Items listed in a dataset:
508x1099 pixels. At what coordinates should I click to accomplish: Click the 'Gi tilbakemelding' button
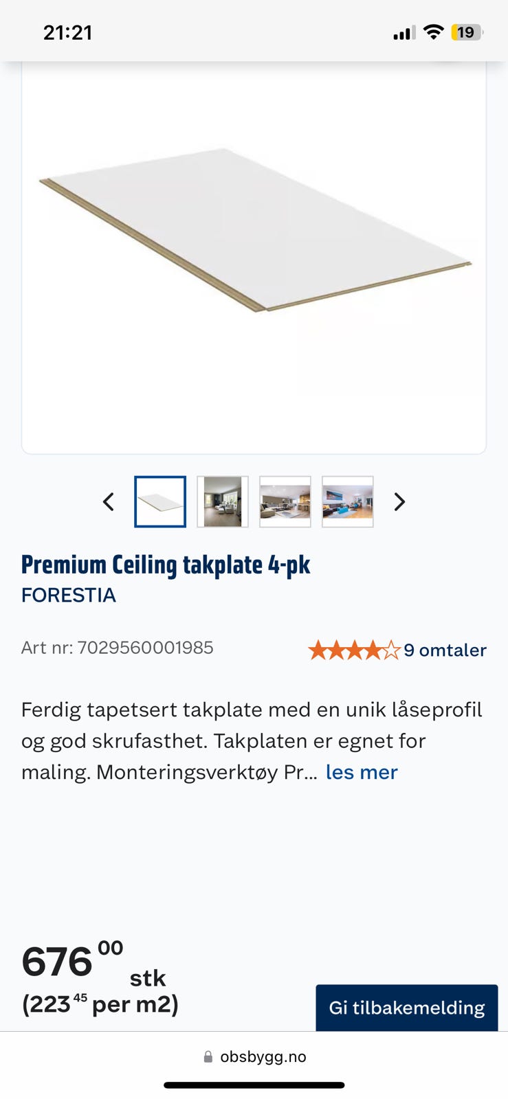click(407, 1008)
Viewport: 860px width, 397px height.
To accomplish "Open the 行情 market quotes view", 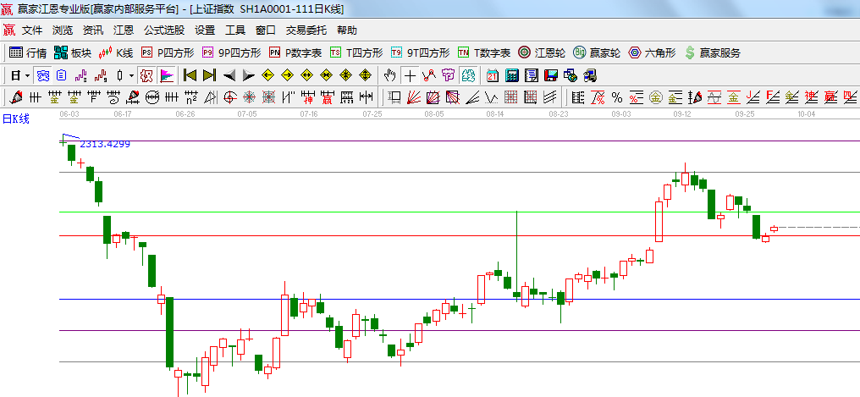I will [x=28, y=52].
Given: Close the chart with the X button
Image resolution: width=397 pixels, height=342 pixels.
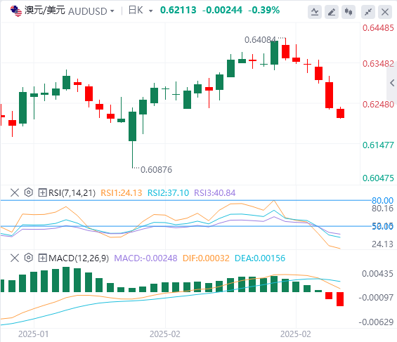Looking at the screenshot, I should [385, 12].
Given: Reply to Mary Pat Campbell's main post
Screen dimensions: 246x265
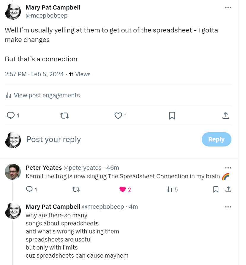Looking at the screenshot, I should pos(11,116).
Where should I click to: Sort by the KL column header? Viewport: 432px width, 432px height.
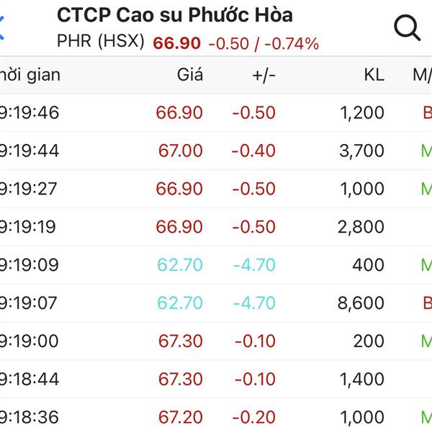(374, 75)
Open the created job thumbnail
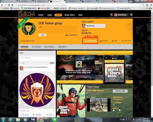The height and width of the screenshot is (122, 153). click(99, 105)
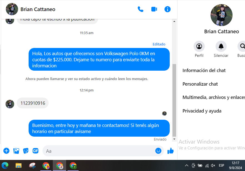This screenshot has height=171, width=245.
Task: Mute conversation with Silenciar bell
Action: 221,46
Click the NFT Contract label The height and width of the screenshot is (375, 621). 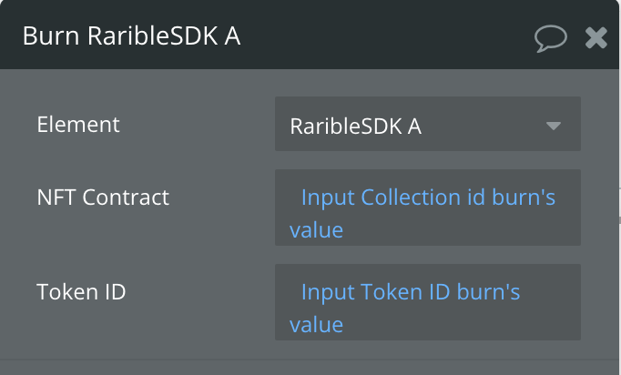103,198
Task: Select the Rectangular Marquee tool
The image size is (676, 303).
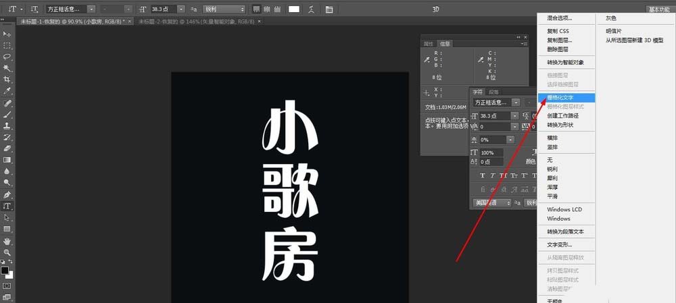Action: coord(7,45)
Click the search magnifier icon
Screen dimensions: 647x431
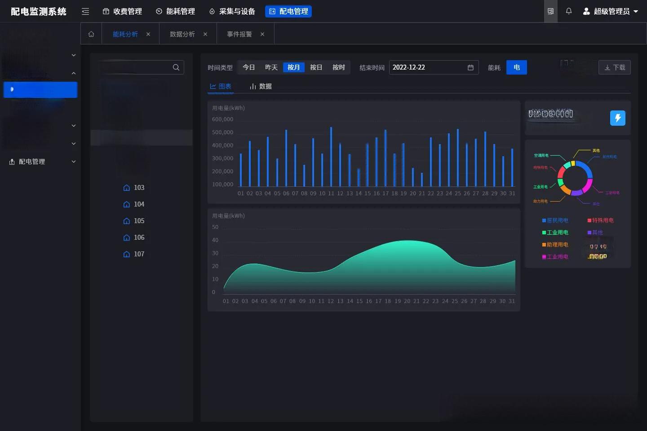point(176,67)
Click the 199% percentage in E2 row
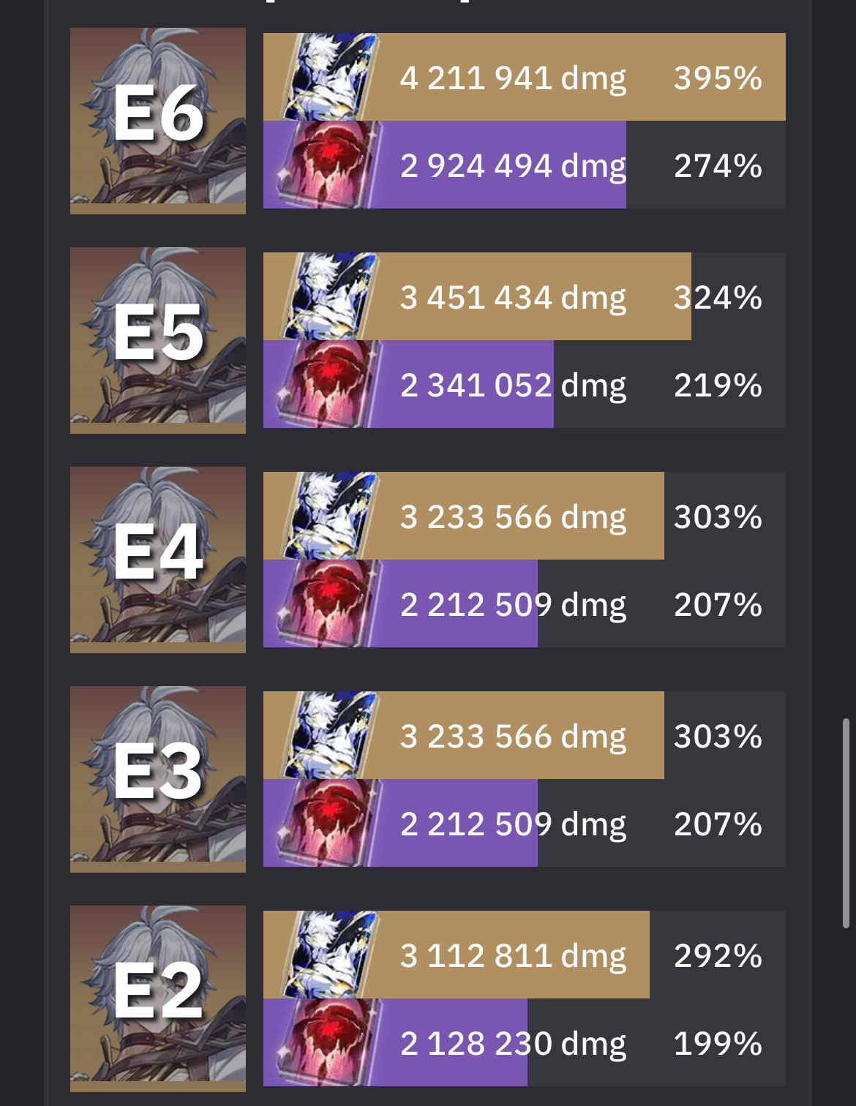This screenshot has height=1106, width=856. (x=718, y=1043)
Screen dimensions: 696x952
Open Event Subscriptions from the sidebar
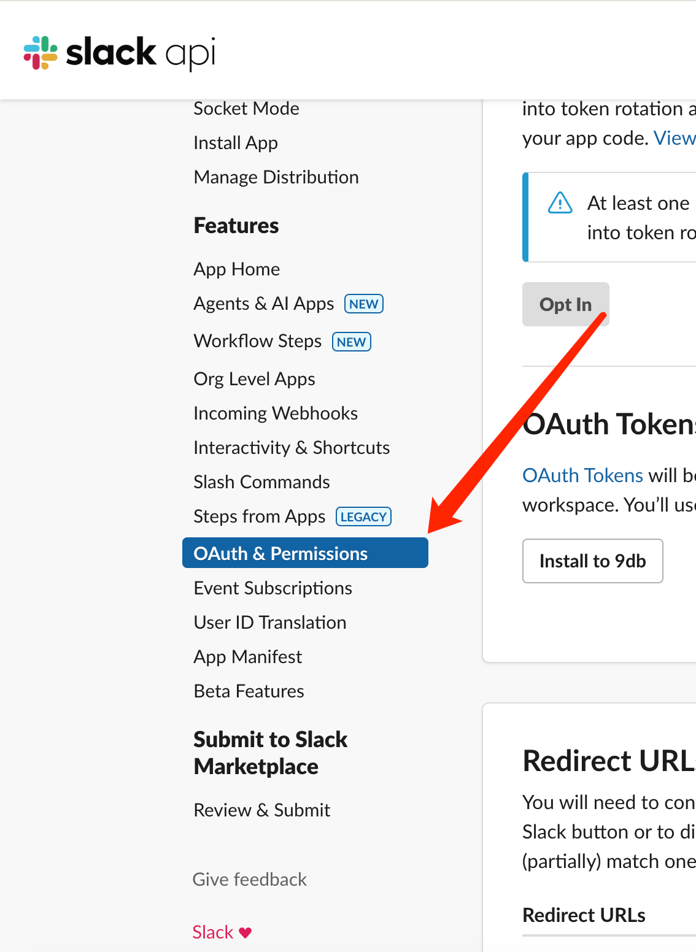[273, 588]
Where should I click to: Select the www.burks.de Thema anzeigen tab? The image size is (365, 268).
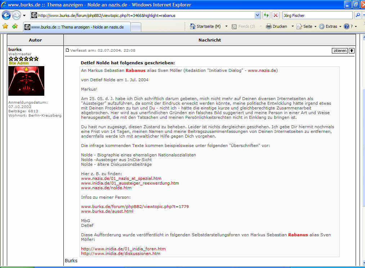pyautogui.click(x=76, y=27)
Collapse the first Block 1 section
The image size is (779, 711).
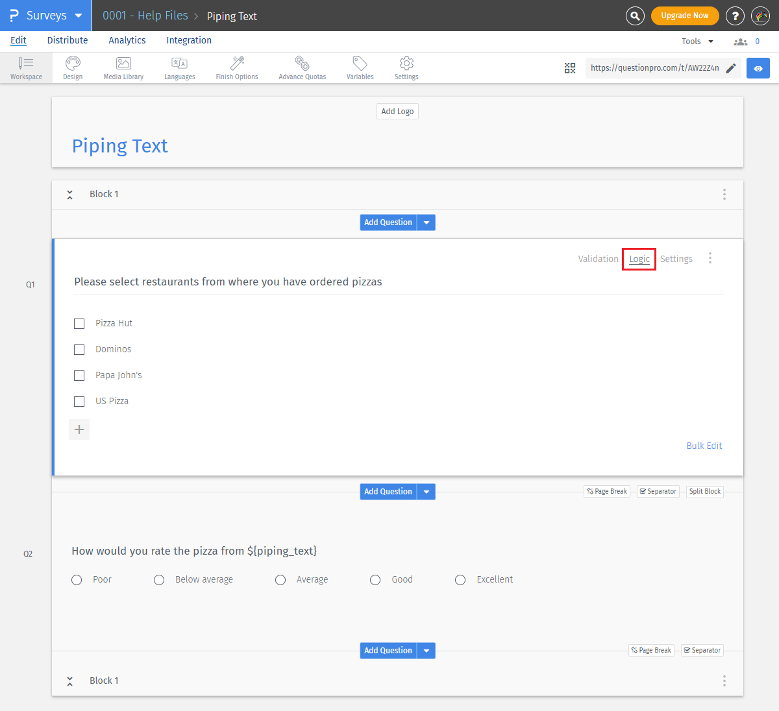point(70,195)
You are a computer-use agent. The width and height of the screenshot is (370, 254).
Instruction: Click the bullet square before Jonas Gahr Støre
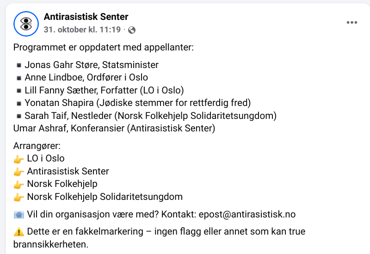19,65
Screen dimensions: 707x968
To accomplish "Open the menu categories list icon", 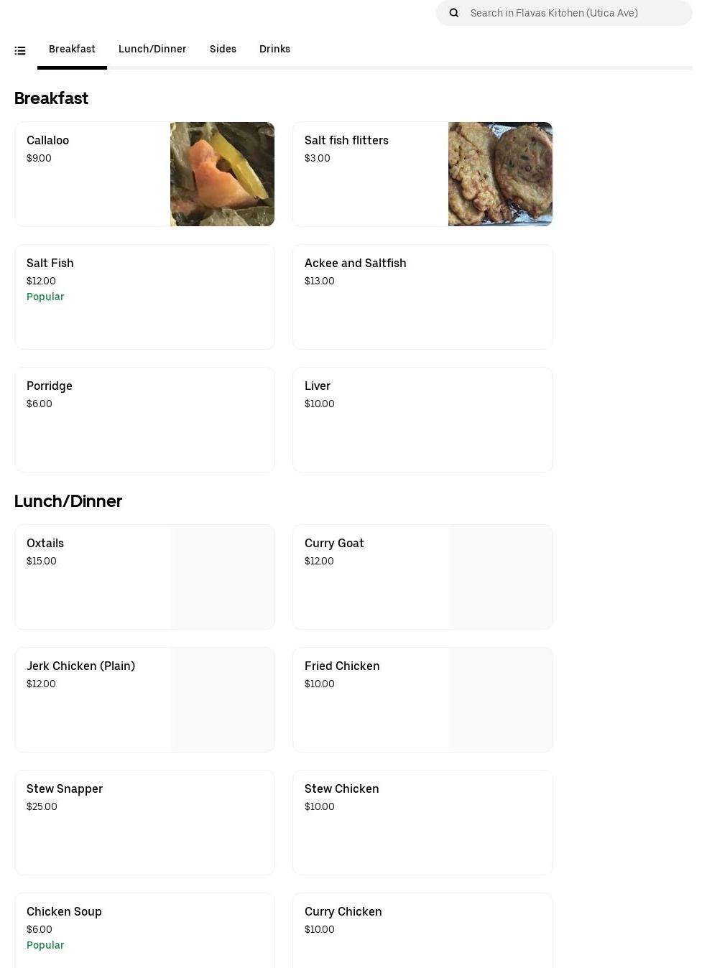I will (x=20, y=50).
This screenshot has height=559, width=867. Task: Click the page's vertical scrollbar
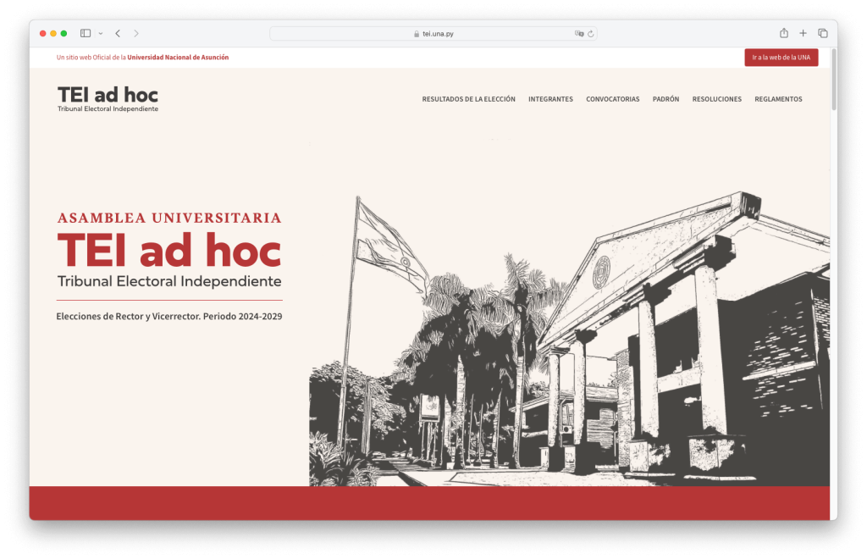click(x=834, y=80)
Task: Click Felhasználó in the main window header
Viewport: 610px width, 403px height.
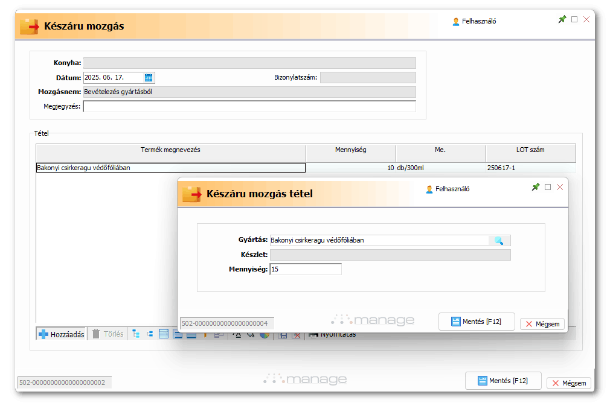Action: pyautogui.click(x=478, y=21)
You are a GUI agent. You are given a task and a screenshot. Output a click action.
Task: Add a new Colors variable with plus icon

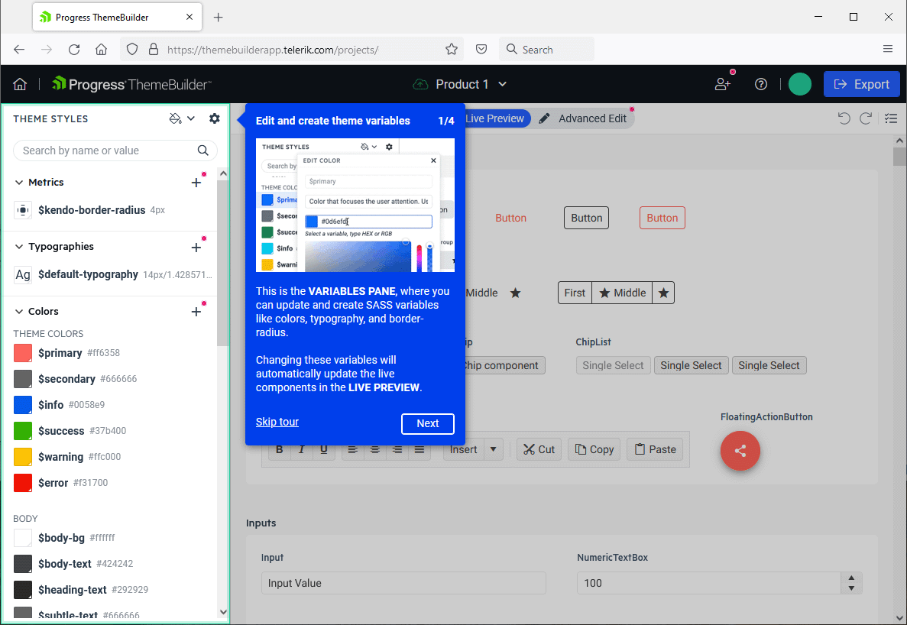(196, 310)
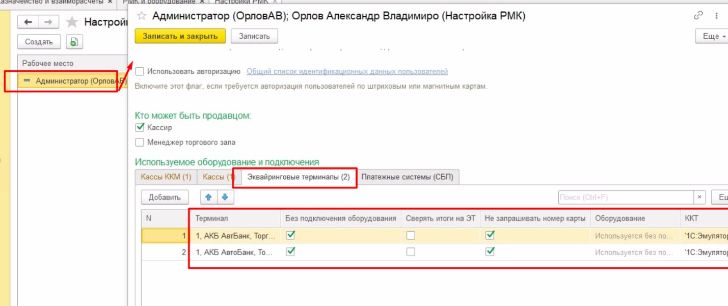Click the back navigation arrow
The width and height of the screenshot is (728, 306).
point(29,22)
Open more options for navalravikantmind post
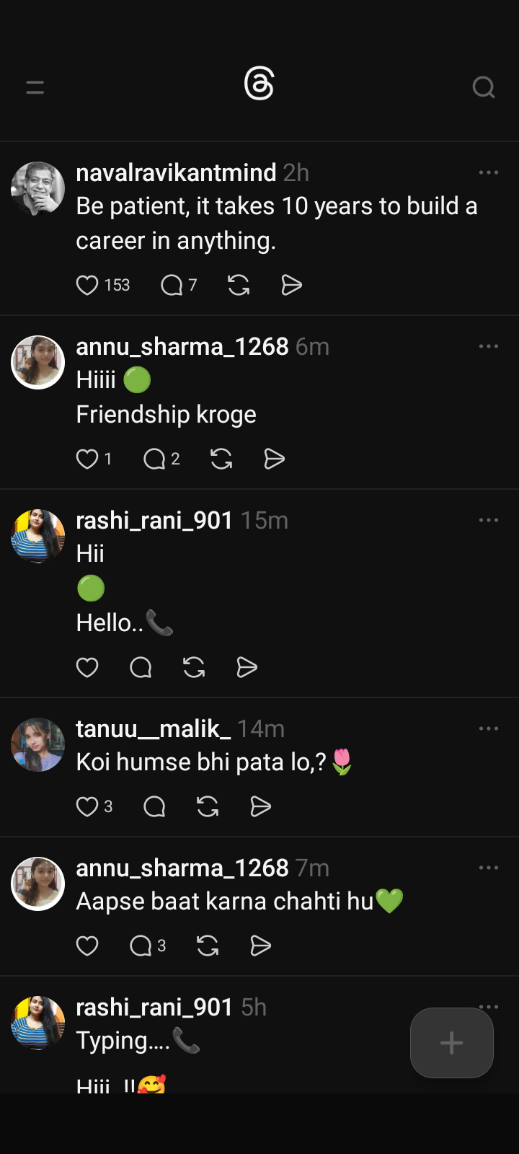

ASSIGNMENT: Search the entries above for lines holding the string "post", then report only how many there are.

RESULT FOR THIS TASK: 2